Supply Chain and Regulatory Landscape
Supply Chain Resilience
The COVID‑19 pandemic exposed fragilities in the global supply chain for critical components such as electric vehicle batteries and rare‑earth magnets. In response, SANY and its peers have increased inventory buffers for key inputs and are establishing dual sourcing agreements with domestic and overseas suppliers. Additionally, the adoption of blockchain traceability for component provenance has reduced lead times by an estimated 6 %.
Regulatory Changes
- China’s Environmental Protection Law (2024): Mandates stricter emissions standards for heavy machinery, compelling manufacturers to retrofit existing fleets and integrate low‑emission drives.
- Digital Trade Regulations: New data localization rules require that IoT data collected on equipment be stored within China’s borders, impacting the architecture of remote monitoring solutions.
- Foreign Investment Restrictions: Recent amendments limit foreign ownership in strategic manufacturing sectors, which influences the capital structure and funding strategies of joint‑venture partners.
These regulatory developments necessitate higher upfront CapEx to upgrade machinery and invest in compliance systems, yet they also create long‑term cost savings through reduced environmental penalties and improved operational efficiency.
Infrastructure Spending and Market Implications
China’s commitment to expanding high‑speed rail, coastal port modernization, and smart‑city infrastructure presents a sustained demand trajectory for construction equipment and heavy‑industry components. SANY’s strategic alignment with the High‑Speed Rail Construction program—providing specialized earth‑moving machinery—positions the company to benefit from a projected 7 % annual growth in rail construction spend over the next decade.
Furthermore, the government’s push for Green Infrastructure—including renewable energy plants, waste‑to‑energy facilities, and carbon‑capture installations—creates new niches for heavy‑equipment manufacturers. The integration of modular design principles and prefabrication techniques enhances construction speed and reduces on‑site labor costs, reinforcing the value proposition of manufacturers who invest in modular production lines.
Engineering Insights into Complex Industrial Systems
1. Hydraulic System Optimization
SANY’s hydraulic excavator line incorporates electro‑hydraulic control modules that integrate high‑frequency PWM (Pulse Width Modulation) signals to modulate flow rates. This approach reduces hydraulic losses by 4 % and improves response time, critical for precision earth‑moving tasks.
2. Smart Grid Integration
For electric haulage systems, the adoption of solid‑state chargers with 90 % efficiency, coupled with vehicle‑to‑grid (V2G) capabilities, enables manufacturers to participate in load‑balancing services.

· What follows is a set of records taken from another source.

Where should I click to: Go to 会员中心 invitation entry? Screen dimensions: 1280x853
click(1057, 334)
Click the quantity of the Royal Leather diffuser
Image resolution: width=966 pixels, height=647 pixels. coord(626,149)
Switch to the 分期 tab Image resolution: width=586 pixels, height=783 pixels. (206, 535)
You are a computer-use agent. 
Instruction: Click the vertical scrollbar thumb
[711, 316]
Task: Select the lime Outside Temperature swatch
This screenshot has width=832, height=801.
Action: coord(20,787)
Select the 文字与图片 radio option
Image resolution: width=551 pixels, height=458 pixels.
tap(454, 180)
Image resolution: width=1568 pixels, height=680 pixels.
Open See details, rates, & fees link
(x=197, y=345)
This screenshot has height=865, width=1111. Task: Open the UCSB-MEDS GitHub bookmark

This not only extends battery life but also opens new revenue streams for fleet operators.
3. Additive Manufacturing in Structural Components
Utilizing direct metal laser sintering (DMLS) for complex brackets and gears allows for material savings of up to 20 % compared to conventional forging, while maintaining tensile strength above 550 MPa. This directly translates into lighter equipment, reduced fuel consumption, and higher payload capacities.
Conclusion
The valuation report from Value Partners Asset Management Malaysia underscores the significant exposure of its China‑focused equity fund to heavy‑industry players like SANY. The broader context—marked by heightened productivity, rapid technological innovation, and robust infrastructure spending—favors manufacturers that invest strategically in CapEx. However, supply‑chain resilience, evolving regulatory frameworks, and economic volatility remain critical determinants of long‑term performance. Firms that effectively integrate digital twins, additive manufacturing, and electric powertrains will likely capture a larger share of the market, driving both operational excellence and sustainable growth.